# Irish: Dul ag imirt sacair



## trubllue325

what does." dul ag imirt sacair mean in english.


----------



## mirandolina

This is the Italian forum, that certainly doesn't look like Italian to me!  Where did you find it?


----------



## trubllue325

a girl said it to me .So it must be french i guess


----------



## mirandolina

Not French either! Try again!  






			
				trubllue325 said:
			
		

> a girl said it to me .So it must be french i guess


----------



## DDT

I'm moving this thread to the "Other Languages" forum

DDT


----------



## Whodunit

It looks like Irish without accents. But I can't translate it.


----------



## utopia

As far as I know it's: GO PLAY SOCCER! (IN iRISH)


----------



## Yernagh

utopia said:
			
		

> As far as I know it's: GO PLAY SOCCER! (IN iRISH)


 

Utopia,

You are almost 100% correct.

It is indeed Irish, but is in the present continuous tense, so it means " ...Going to play soccer".

GO PLAY SOCCER  would be "Téigh ag imirt sacair"

Le gach deá mhéin
With every best wish

Yernagh


----------



## utopia

Bhi me i mo smaoineamh gur mhodh ordaitheach b'ea seo.

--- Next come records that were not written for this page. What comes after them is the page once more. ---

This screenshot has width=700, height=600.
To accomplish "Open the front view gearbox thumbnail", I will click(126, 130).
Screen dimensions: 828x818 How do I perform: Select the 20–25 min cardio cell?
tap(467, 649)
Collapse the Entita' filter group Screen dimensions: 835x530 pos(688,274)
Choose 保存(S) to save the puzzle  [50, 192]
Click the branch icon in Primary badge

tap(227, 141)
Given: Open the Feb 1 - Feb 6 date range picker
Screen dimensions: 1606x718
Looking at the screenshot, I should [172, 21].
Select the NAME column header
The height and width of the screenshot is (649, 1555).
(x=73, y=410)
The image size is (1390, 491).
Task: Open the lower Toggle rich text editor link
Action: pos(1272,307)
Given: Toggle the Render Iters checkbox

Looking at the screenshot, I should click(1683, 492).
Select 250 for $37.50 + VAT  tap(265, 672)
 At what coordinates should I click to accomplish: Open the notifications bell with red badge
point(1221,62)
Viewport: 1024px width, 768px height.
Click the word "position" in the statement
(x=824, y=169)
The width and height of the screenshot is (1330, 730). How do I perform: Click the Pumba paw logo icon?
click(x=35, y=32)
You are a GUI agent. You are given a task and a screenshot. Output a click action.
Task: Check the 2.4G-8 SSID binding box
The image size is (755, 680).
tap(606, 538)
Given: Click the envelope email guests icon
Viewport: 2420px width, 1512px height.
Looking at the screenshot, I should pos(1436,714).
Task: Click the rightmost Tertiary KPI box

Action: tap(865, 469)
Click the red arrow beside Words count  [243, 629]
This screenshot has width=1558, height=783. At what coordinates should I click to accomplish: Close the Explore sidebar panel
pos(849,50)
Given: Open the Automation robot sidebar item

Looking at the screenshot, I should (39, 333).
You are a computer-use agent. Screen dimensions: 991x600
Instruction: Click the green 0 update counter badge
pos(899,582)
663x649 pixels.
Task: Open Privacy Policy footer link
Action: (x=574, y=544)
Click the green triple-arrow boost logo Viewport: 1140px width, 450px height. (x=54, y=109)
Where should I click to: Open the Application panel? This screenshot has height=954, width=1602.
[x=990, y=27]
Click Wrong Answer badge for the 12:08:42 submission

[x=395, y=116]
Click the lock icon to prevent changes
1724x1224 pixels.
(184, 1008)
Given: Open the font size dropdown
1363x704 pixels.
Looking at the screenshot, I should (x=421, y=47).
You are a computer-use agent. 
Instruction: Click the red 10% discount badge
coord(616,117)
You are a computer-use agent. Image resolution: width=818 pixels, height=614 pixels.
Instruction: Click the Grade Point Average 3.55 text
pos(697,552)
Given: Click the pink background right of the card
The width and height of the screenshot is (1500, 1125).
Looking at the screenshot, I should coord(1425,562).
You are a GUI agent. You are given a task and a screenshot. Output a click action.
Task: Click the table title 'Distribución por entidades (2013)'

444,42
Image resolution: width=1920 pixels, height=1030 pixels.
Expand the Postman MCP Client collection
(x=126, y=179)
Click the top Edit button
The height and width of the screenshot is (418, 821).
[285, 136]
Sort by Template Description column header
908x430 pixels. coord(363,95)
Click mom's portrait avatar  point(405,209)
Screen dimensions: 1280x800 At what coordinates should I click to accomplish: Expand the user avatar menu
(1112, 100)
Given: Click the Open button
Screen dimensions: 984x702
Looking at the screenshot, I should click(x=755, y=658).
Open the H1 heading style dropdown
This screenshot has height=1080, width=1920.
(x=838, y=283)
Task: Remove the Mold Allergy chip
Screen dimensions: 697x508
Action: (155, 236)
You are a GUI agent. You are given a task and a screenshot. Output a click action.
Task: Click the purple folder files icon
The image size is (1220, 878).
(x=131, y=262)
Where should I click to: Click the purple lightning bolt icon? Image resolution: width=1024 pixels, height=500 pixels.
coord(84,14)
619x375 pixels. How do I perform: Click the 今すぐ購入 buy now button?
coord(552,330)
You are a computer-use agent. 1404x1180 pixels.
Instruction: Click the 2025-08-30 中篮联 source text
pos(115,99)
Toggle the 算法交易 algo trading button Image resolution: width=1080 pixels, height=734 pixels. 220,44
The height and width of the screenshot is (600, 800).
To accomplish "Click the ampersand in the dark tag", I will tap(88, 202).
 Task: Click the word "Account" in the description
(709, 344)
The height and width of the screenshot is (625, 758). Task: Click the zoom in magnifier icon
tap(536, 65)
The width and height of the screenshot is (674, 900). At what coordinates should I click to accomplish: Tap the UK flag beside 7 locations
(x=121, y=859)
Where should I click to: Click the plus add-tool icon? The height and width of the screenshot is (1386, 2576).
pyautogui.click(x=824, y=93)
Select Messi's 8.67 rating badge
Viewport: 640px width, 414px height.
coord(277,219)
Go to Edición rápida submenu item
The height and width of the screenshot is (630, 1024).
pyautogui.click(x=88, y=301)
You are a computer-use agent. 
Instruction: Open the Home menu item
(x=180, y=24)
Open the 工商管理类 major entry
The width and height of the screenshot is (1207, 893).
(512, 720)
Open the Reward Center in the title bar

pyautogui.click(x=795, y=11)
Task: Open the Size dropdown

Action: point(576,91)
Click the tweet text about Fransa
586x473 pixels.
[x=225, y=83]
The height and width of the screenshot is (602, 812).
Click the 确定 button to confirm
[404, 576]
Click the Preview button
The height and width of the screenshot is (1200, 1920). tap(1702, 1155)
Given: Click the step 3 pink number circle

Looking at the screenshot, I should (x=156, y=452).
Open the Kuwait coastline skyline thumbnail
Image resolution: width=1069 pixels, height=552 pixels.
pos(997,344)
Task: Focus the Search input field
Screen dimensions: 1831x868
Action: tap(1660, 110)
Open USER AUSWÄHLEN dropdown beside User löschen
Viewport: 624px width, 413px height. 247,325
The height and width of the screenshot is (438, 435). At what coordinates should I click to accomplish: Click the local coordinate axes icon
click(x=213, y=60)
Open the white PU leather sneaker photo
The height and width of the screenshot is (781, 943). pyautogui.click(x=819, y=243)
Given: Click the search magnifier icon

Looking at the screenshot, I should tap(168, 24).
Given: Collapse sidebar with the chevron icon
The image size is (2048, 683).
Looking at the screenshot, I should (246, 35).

Ba chuma loighciuil ata air seo.

le meas,


----------



## JLanguage

Utopia, how the heck do you know that? I didn't think too many people in Israel spoke Irish or any Celtic language for that matter.


----------



## Whodunit

JLanguage said:
			
		

> Utopia, how the heck do you know that? I didn't think too many people in Israel spoke Irish or any Celtic language for that matter.



What about Internet resources or the "right contacts"?


----------



## utopia

Well, You are after all at a language forum!!!
I've been studying Gaeilge for a few years now, and not from the internet, but today I'm using this medium to enrich my vocabulary and read news in this language.

It's heaven and earth - the transformation of the way people can learn languages - before the internet and after it!


----------